Points IV and V. It is claimed in both of these assignments of error that this court made findings of fact — paragraph four alleging this to be unconstitutional, and paragraph five asserting that this court violated the statute which requires affirmance by the reviewing court of a finding which has sufficient support in the evidence. The finding of fact alleged to have been made by the court is that existing power sources were adequate. Clearly, this was not a finding of fact by this court. That finding was made by the Commission and is abundantly supported by the evidence. The opinion of this court contains references to the decision of the Commission where all three 'Commissioners found an adequacy *306of existing sources. Had this court made a finding to the contrary we would then have been in a position of having unwarrantedly substituted our judgment for that of the Commission, in which case those adversely affected would have ground for complaint.

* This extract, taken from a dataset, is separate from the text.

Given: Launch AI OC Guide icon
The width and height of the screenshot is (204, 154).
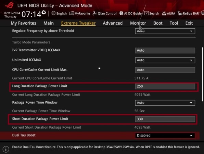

It is alleged in paragraph five that the Public Utilities Commission expressly found that existing power supplies were not adequate and references to the record are given. This allegation in specious. The Commission did not so find; on the contrary, it found existing sources adequate, and also, that there were in fact alternative sources of power available to Colorado-Ute’s proposed new members including that available by certificated public utilities authorized to serve in the area. The reference to C.R. p. 5144 (being a portion of the Commission’s decision) not only fails to sustain Colorado-Ute’s contention, but actually refers to a finding of the Commission that existing sources were adequate. Other references to the record before the Public Utilities Commission point to portions thereof where Colorado-Ute attempted to prove Bureau power inadequate; this was expressly rejected by all three members of the Commission. Such references to the record are merely a rehash of disputed testimony which was not accepted by the Commission. The references to C.R. p. 1682 and p. 1915 do not support the assertion that existing power sources are inadequate; actually, the Commission found to the contrary of this assertion as shown at’ pages 11 and 12 of the court’s decision.
The petition for rehearing filed by the Public Utilities Commission is substantially similar to the petition filed by Colorado-Ute. Therefore, since no new or other issues were raised by the Commission’s petition, the discussion relating to the Colorado-Ute petition for rehearing is equally applicable to the Commission’s petition.
The foregoing discussion, while perhaps unnecessary, is presented in the hope that it may add clarity to the opinion and demonstrate that the points urged in the *307petition for rehearing were not overlooked or misapprehended by this court.
■The petition for rehearing is denied.
Mr. Justice Frantz, for reasons stated in his dissent, would grant the petition for rehearing.